The Bureau of Labor Statistics (BLS) reports that U.S. employers expanded payrolls by 528,000 jobs in July. That figure is well above economists’ forecasts of about 250,000 jobs.
The latest jobs report from the BLS also notes that new job creation in May and June was higher than previously reported — by 28,000 positions. With these adjustments, the U.S. economy has seen employment rise by about 2.9 million jobs since the beginning of 2022. July’s numbers also mark 19 consecutive months of job growth in the United States.

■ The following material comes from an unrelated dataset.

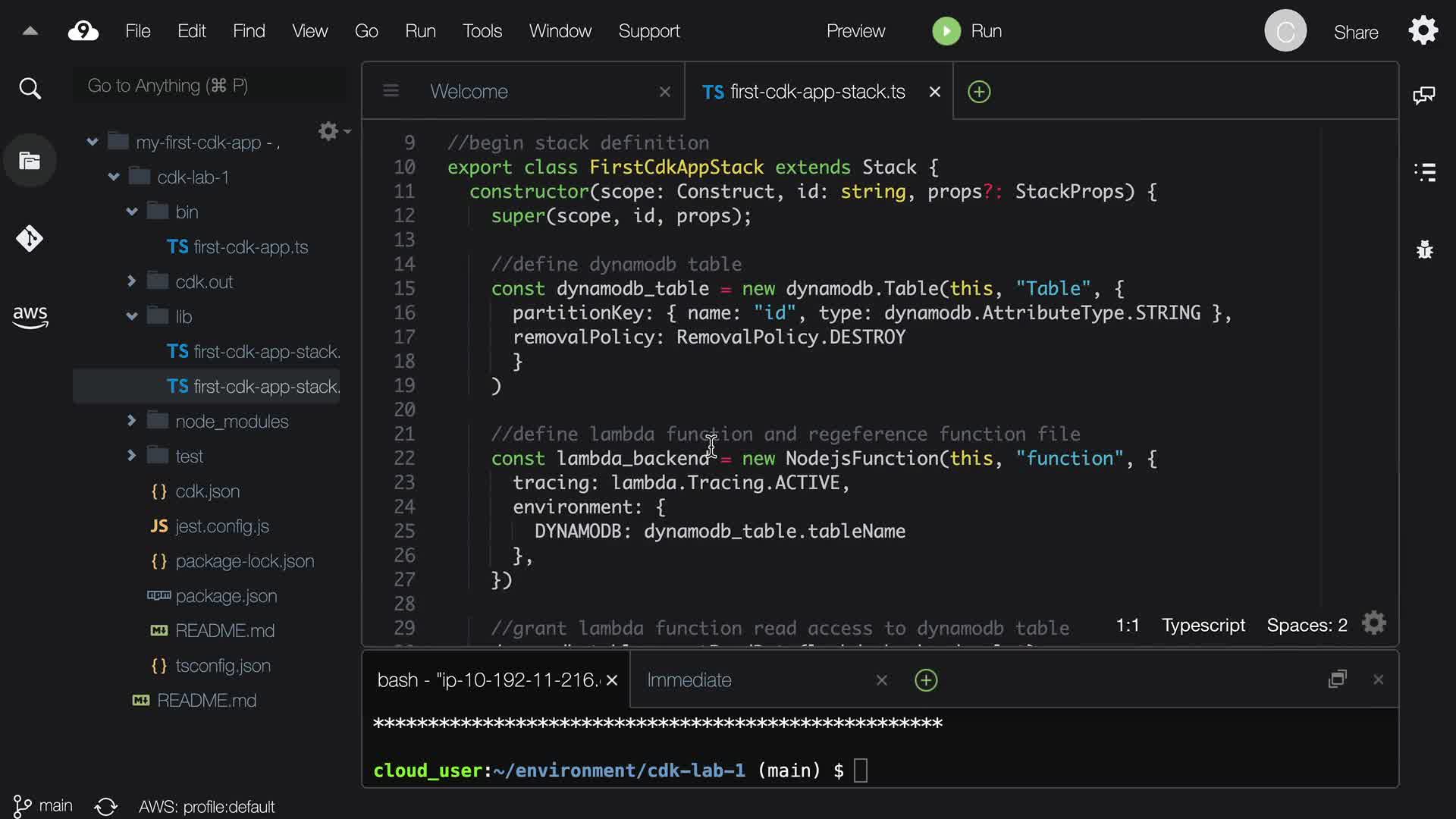Toggle the menu bar collapse arrow

point(30,31)
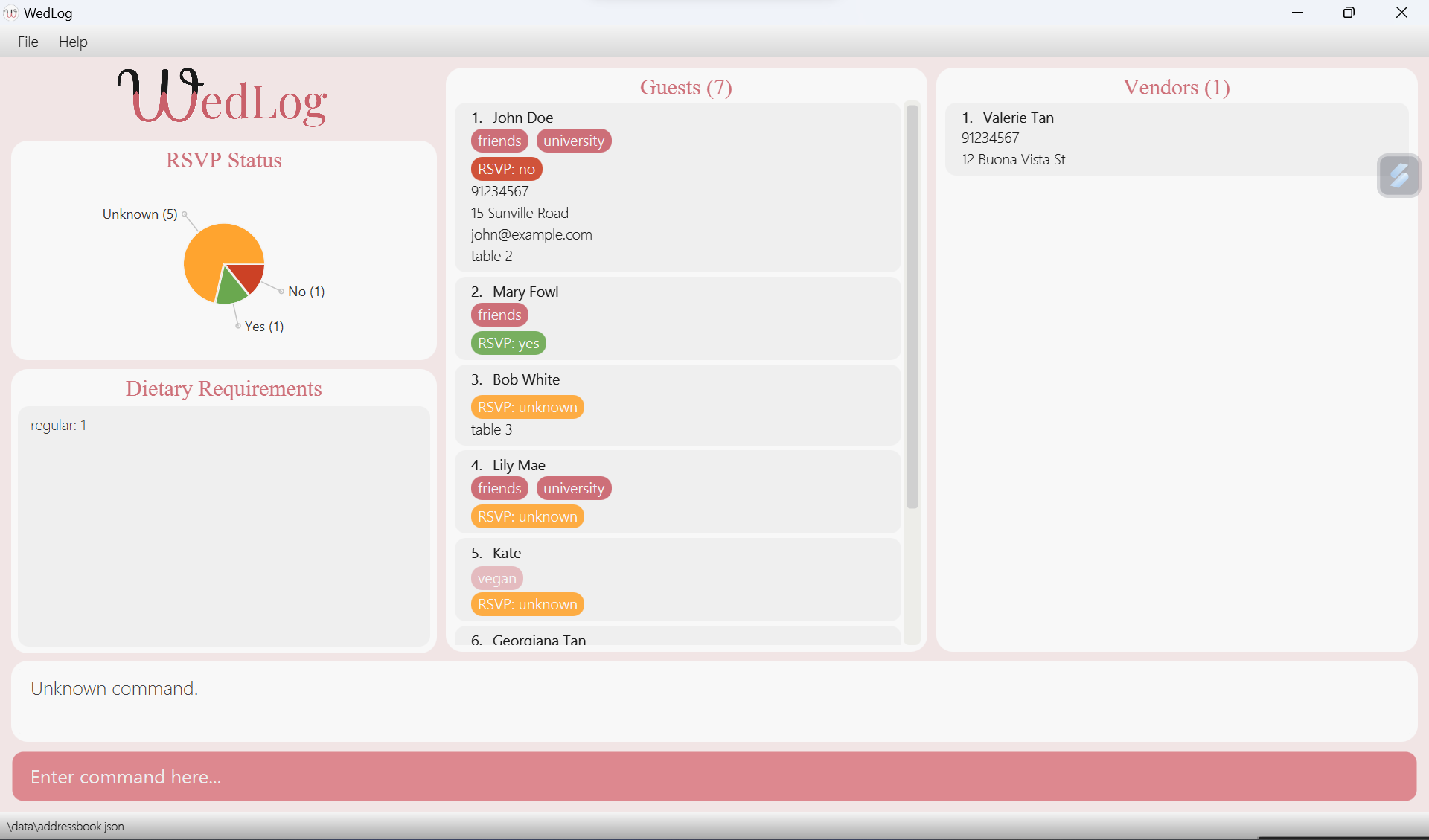
Task: Click the green Yes pie slice
Action: (232, 290)
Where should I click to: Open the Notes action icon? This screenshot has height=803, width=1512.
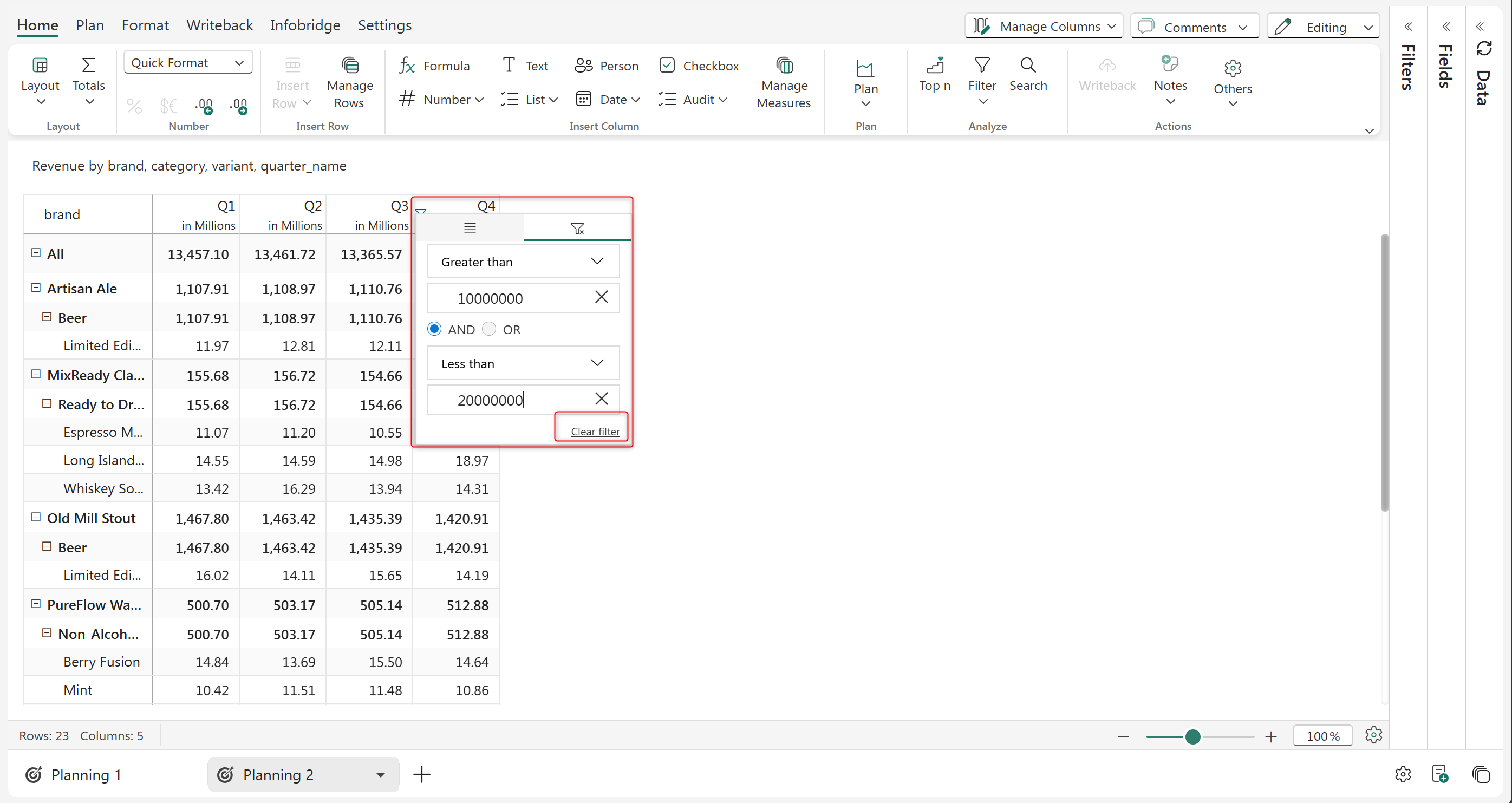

Professional and business services a top contributor to July’s job gains
Education and health services employers led the way with payroll expansion last month, adding 122,000 new jobs. The leisure and hospitality industry, which is still rebounding from deep job losses during the COVID-19 pandemic, also helped fuel job creation last month by adding 96,000 positions.
The professional and business services industry saw significant job gains in July, as well, with employers adding 89,000 jobs — including 9,800 in temporary help services.

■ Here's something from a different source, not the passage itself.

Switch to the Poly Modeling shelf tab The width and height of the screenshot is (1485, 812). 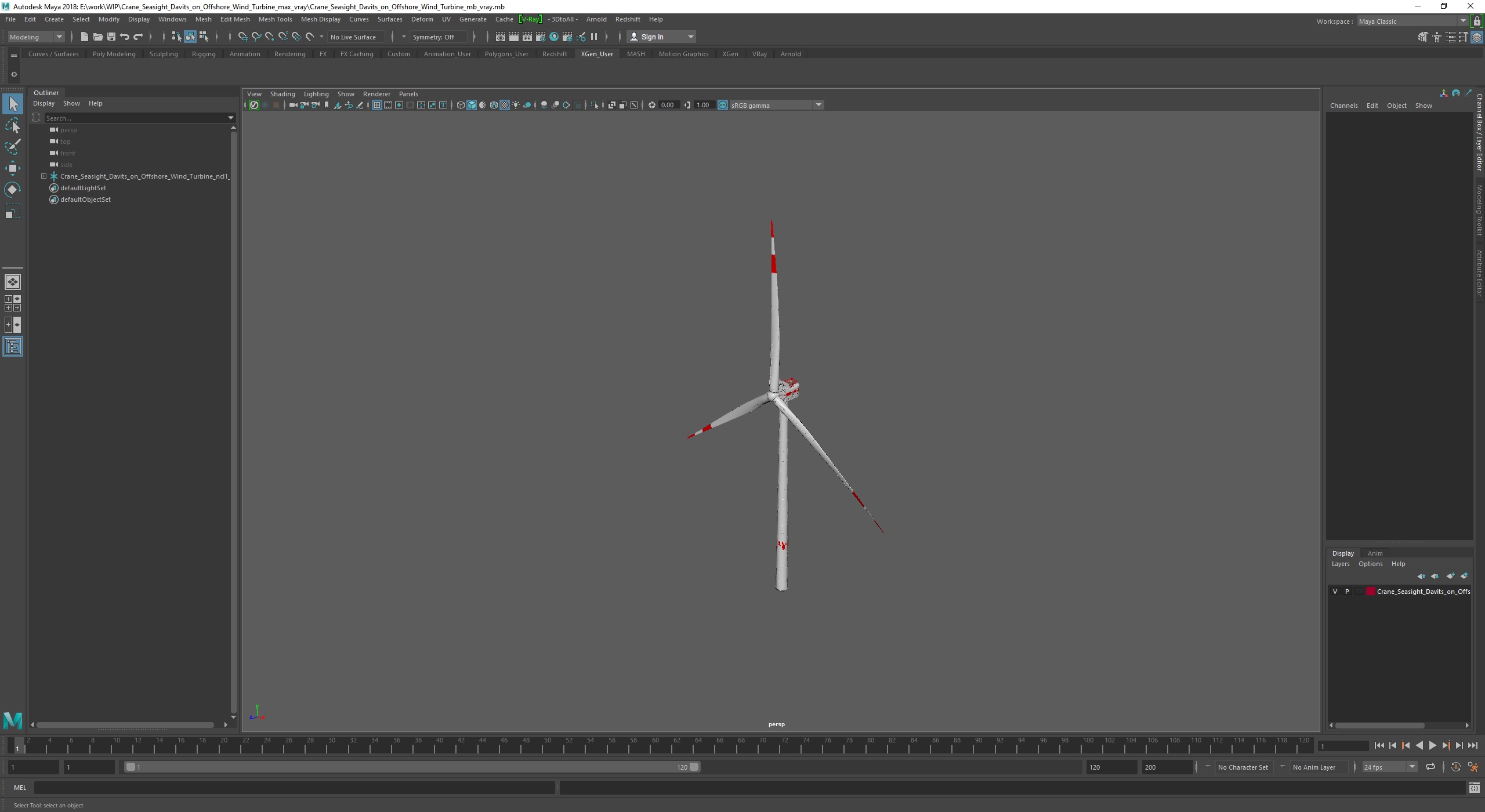pos(114,54)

The BLS reports that these industries also experienced notable payroll expansion in July:
- Government: 57,000 jobs added
- Manufacturing: 30,000 jobs added
- Retail trade: 21,600 jobs added
- Transportation and warehousing: 20,900 jobs added
- Financial activities: 13,000 jobs added
- Information: 13,000 jobs added
Unemployment dips to a half-century low
After holding steady at 3.6% for four months straight, the national unemployment rate edged down to 3.5% in July. That rate is the lowest level in nearly 50 years.
The unemployment rate for college-degreed workers who are 25 or older — those in highest demand by employers — was 2.0% in July, down slightly from 2.1% in June.
Other data from the BLS shows there were 10.7 million job openings in the U.S. on the last business day of June. The agency also reports that 4.2 million workers quit their jobs voluntarily that month.
Percentage of employed persons working remotely holds at 7.1%
In the July jobs report, the BLS notes that 7.1% of employed persons teleworked last month due to the COVID-19 pandemic. This percentage is unchanged from June. The BLS describes these workers as employed persons who worked away from the office for pay at some point in the last four weeks specifically because of the pandemic.
Number of people unable to work due to pandemic ticks up slightly to 2.2 million
Household survey supplemental data from the BLS also finds that the number of people unable to work at all, or who worked fewer hours at some point in the four weeks preceding the latest survey due to the pandemic, was 2.2 million — up from 2.1 million in June.